Where China’s AI Chip Supply Chain Stands in 2026: A Comprehensive Assessment

As the global race for artificial intelligence supremacy intensifies, China’s semiconductor supply chain remains the most critical variable in determining the country’s long-term competitiveness. A comprehensive assessment published in June 2026 provides a stark look at the realities of China’s hardware ecosystem, detailing both the progress made under intense US export controls and the significant gaps that remain. The analysis reveals a domestic industry that is innovating rapidly but still fundamentally constrained by its reliance on foreign technology at key nodes of the production process.

According to a detailed report by The Substrate, authored by Veronika Blablova and Erich Grunewald, China currently accounts for approximately 6% of global AI compute capacity. This figure stands in sharp contrast to the United States, which commanded roughly 75% of global capacity in early 2025. The disparity underscores the effectiveness of Washington’s strategy to choke off China’s access to the most advanced computing hardware, forcing Beijing to rely on a domestic supply chain that is still maturing. For Chinese AI labs attempting to train frontier models, this compute gap translates directly into slower development cycles and models that may be less capable than their American counterparts.

The Fabrication and Memory Gap

The most significant bottleneck in China’s AI ambitions lies in its domestic fabrication capabilities. The assessment estimates that China’s logic chip fabrication is currently 3 to 5 years behind industry leader TSMC. While companies like SMIC have made headlines with breakthroughs in older manufacturing equipment, producing cutting-edge AI accelerators at scale remains a profound challenge.
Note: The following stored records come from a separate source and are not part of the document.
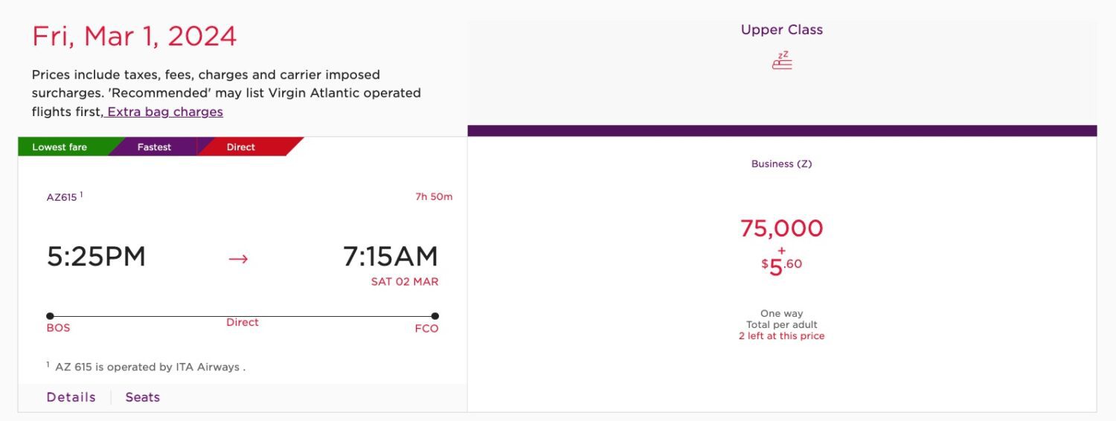Select the 75,000 points Business fare
1116x421 pixels.
(x=781, y=228)
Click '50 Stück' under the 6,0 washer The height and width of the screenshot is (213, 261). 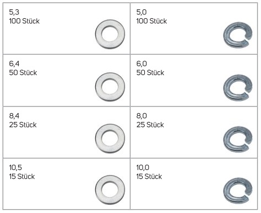[x=150, y=73]
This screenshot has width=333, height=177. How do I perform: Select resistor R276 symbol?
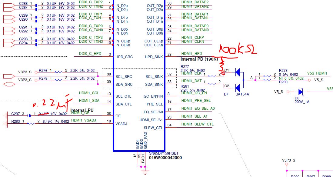coord(58,72)
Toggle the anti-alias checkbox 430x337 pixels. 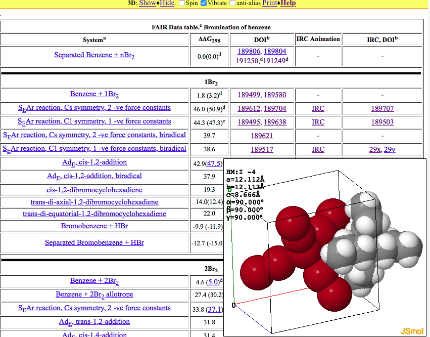coord(232,3)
To mitigate this reliance on SMIC, Huawei is reportedly building its own fabrication facilities, a massive capital undertaking aimed at securing a dedicated supply of advanced chips outside the constraints of the existing foundry market.
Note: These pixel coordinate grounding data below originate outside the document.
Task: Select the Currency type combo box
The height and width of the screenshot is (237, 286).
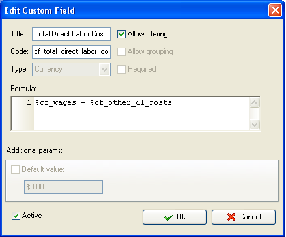Action: click(x=71, y=70)
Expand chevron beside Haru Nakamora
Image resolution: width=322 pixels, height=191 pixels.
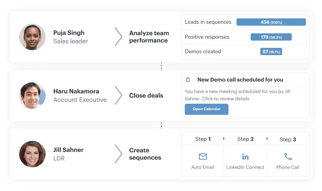pos(118,95)
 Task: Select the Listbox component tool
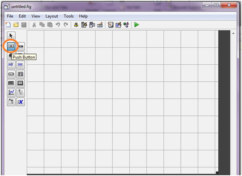(x=20, y=74)
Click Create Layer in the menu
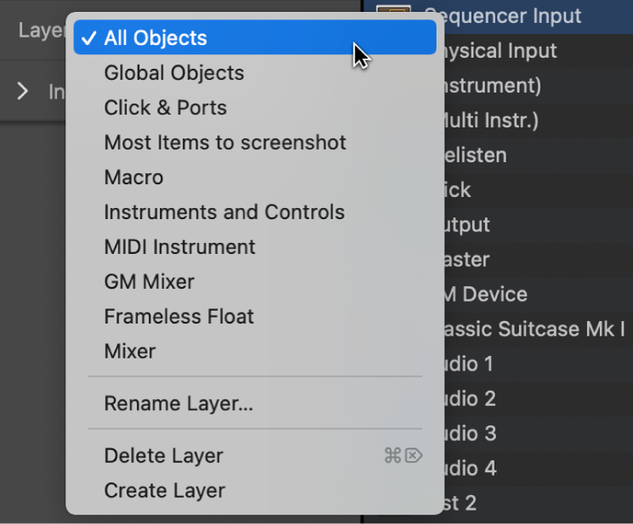The image size is (633, 524). coord(164,491)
The situation is similarly challenging in the memory sector, which is crucial for training large language models. The report notes that ChangXin Memory Technologies (CXMT), China’s leading DRAM manufacturer, is 3 to 4 years behind global leaders. Furthermore, US export controls have effectively blocked China’s access to High Bandwidth Memory (HBM) technology from the HBM2E generation (introduced in 2020) onward. This restriction severely limits the memory bandwidth available to Chinese AI chips, creating a structural disadvantage in training massive models that require rapid data transfer between processors and memory.

(Related: CXMT Gets $4.3 Billion Shanghai IPO Approval in China’s Biggest Memory Chip Listing)
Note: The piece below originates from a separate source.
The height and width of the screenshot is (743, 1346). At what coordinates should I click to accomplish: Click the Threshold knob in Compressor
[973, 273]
The Software Ecosystem Advantage

Beyond the physical hardware, the assessment highlights the enduring dominance of Western software ecosystems. In the Electronic Design Automation (EDA) market, the software used to design chips, US firms Synopsys and Cadence, along with Germany’s Siemens, control approximately 75% of the Chinese market. This reliance on foreign design tools represents a critical vulnerability, as these platforms are essential for developing the next generation of domestic AI accelerators. Without access to the most advanced EDA software, Chinese chip designers face a ceiling on the complexity and performance of the chips they can produce.

Moreover, the report emphasizes that NVIDIA’s software ecosystem, particularly its CUDA platform, remains “much more mature than Chinese alternatives.” Despite the rapid development of domestic chips by companies like Huawei, Cambricon, Alibaba’s T-Head, and Baidu’s Kunlunxin, Chinese developers still overwhelmingly prefer NVIDIA hardware for training workloads. The best Chinese chips are estimated to be about 5 years behind NVIDIA’s current frontier, making the transition to domestic alternatives a painful process for AI labs focused on maximizing performance. The software compatibility issue compounds the hardware gap: even if a Chinese chip achieves comparable raw performance, the lack of a mature software ecosystem means developers must invest significant engineering resources to port their workloads.

Navigating the Export Control Landscape

The assessment details the broader strategic picture created by US export controls. China acquires compute through several channels: stockpiling and smuggling US-designed chips, renting cloud capacity abroad, and squeezing more performance from limited hardware through software and systems engineering. But the most consequential long-run channel is domestic production. If China can manufacture more of its own AI chips, it reduces its dependence on US and allied suppliers and makes future export controls harder to enforce.

The pressure on China’s domestic supply chain to close the 3-to-5-year gap will only intensify as Washington continues to tighten restrictions.

(Related: US Commerce Department Closes Nvidia AI Chip Loophole for Chinese Firms Abroad)

The assessment concludes that while China has made remarkable progress in building a domestic AI chip ecosystem under extreme duress, the combination of fabrication gaps, memory bandwidth restrictions, and software ecosystem disadvantages means that the country’s AI compute capacity will remain significantly constrained relative to the United States for the foreseeable future. China is trying to indigenize every part of the supply chain simultaneously while being constrained by export controls at each stage, a challenge that the report describes as formidable but not insurmountable over a longer time horizon.